I'm open on the design at this point. I've been asked to assist a friend in the construction of the same and all he knows is that "my wife wants one". Sounds like a problem in the making. 

Thanks in advance.


----------



## Stick486 (Jan 4, 2013)

JFPNCM said:


> I'm open on the design at this point. I've been asked to assist a friend in the construction of the same and all he knows is that "my wife wants one". Sounds like a problem in the making.
> 
> Thanks in advance.


wrap around tree benches plans....


----------



## tomp913 (Mar 7, 2014)

Here's another, not free though but the company has very nice detailed plans All Yard & Garden Projects - Tree Bench Woodworking Plan


----------



## JFPNCM (Dec 13, 2009)

Thanks for the feedback.
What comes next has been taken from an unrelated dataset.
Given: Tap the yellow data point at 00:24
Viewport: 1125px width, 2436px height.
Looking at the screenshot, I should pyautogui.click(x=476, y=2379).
I knew there would be knowledgeable sources here.


----------



## DaninVan (Jan 1, 2012)

Jon remember that trees get fatter. You also need to be able to get under occasionally.
Maybe two semi circles snugged up to each other? You'd be able to separate the two pieces for maintenance.


----------



## JFPNCM (Dec 13, 2009)

DaninVan said:


> Jon remember that trees get fatter. You also need to be able to get under occasionally.
> Maybe two semi circles snugged up to each other? You'd be able to separate the two pieces for maintenance.


Good points. Assuming this actually becomes a project I'll keep that in mind.


----------



## Semipro (Mar 22, 2013)

Here is one from U- Build
Tree Seat (Plan No. 911) - Outdoor Plans, Projects and Patterns


----------